▸ **EXERCISE PROMPT**:
Format the data from the line containing "Where should I" through the line containing "point(221,130)" as a two-column CSV with the headers instruction and location, giving one row to each text and its answer. Put each value in a single quoted field with line breaks replaced by spaces, and leave the pictures out.

[Items listed in a dataset]
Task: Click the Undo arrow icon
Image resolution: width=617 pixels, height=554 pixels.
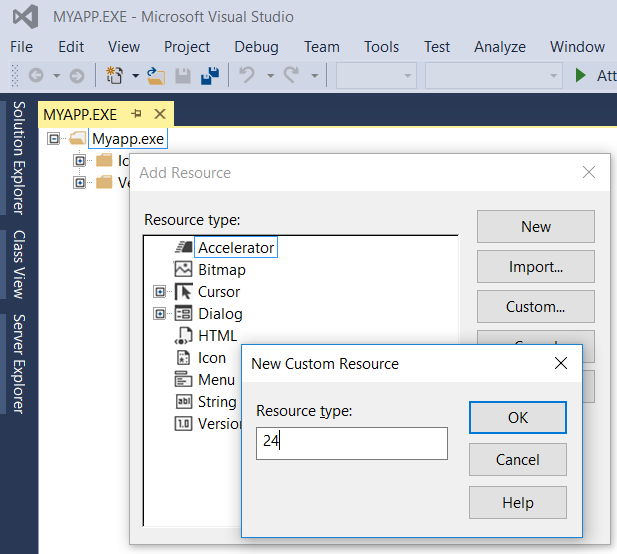Action: (247, 76)
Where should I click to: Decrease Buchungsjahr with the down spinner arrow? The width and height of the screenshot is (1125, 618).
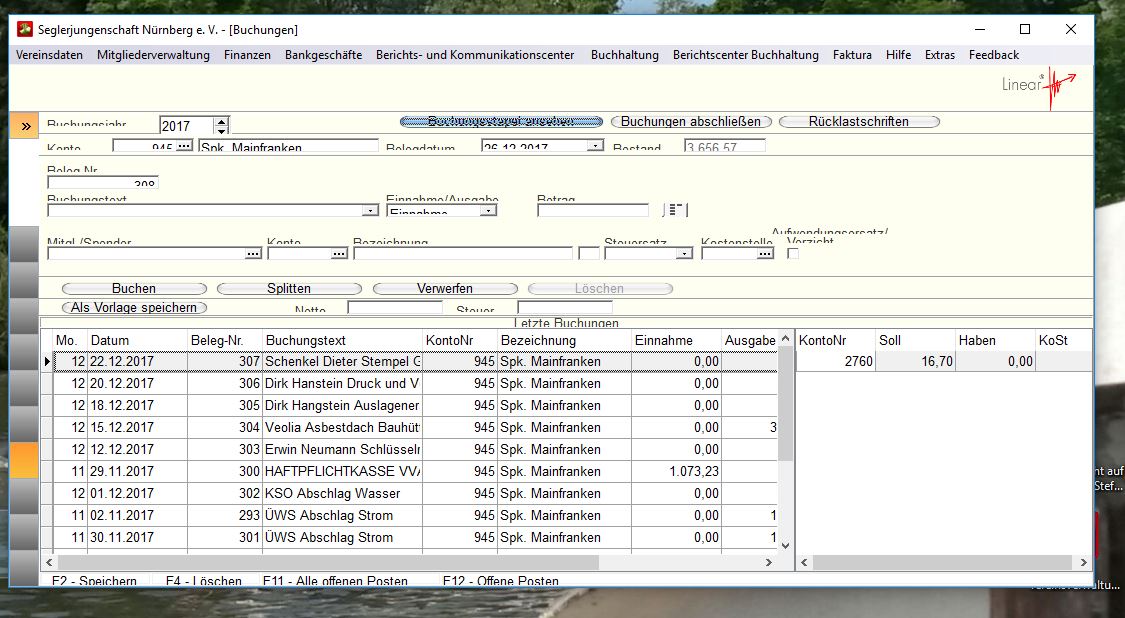point(221,130)
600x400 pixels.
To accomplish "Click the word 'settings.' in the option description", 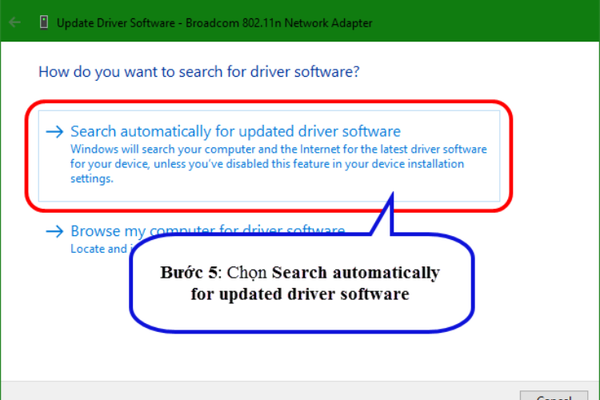I will [92, 180].
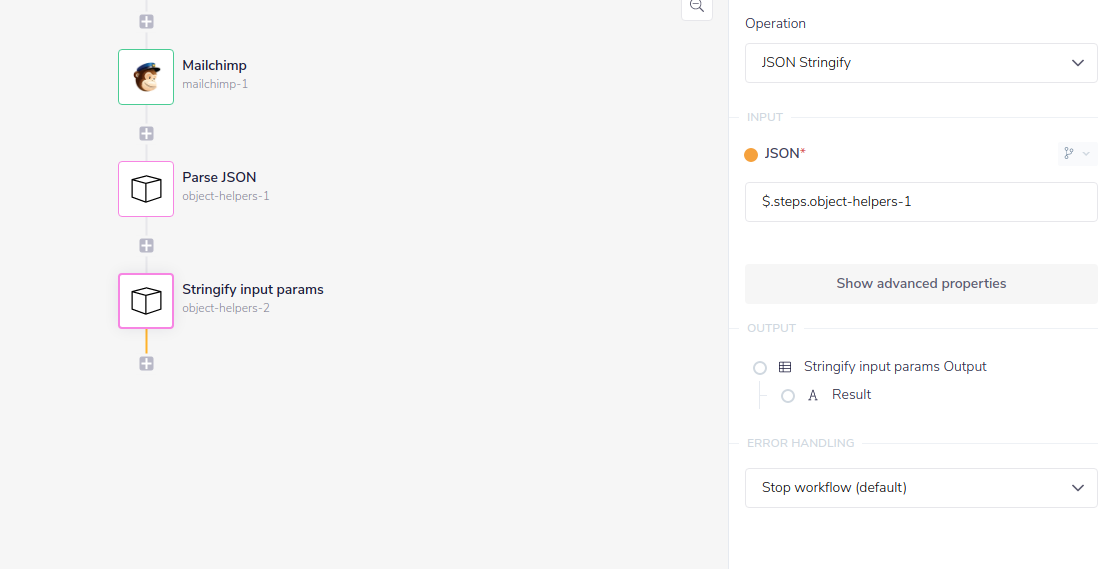Select the Stringify input params cube icon
Image resolution: width=1113 pixels, height=569 pixels.
(x=146, y=301)
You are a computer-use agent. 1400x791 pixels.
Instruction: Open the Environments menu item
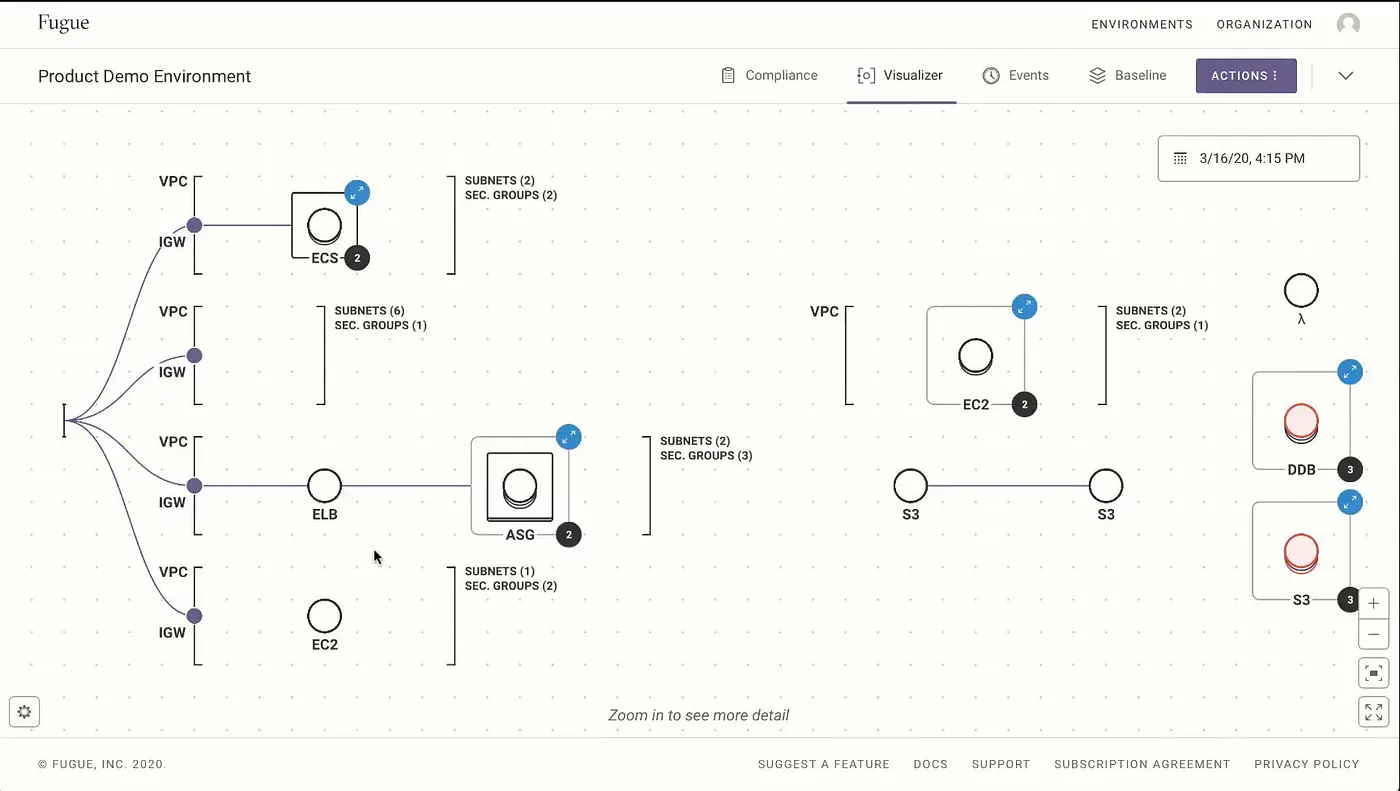1141,24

▸ **OUTPUT OF THE EXERCISE**:
instruction,location
"Where should I click to: Decrease Buchungsjahr with the down spinner arrow? The width and height of the screenshot is (1125, 618).","point(221,130)"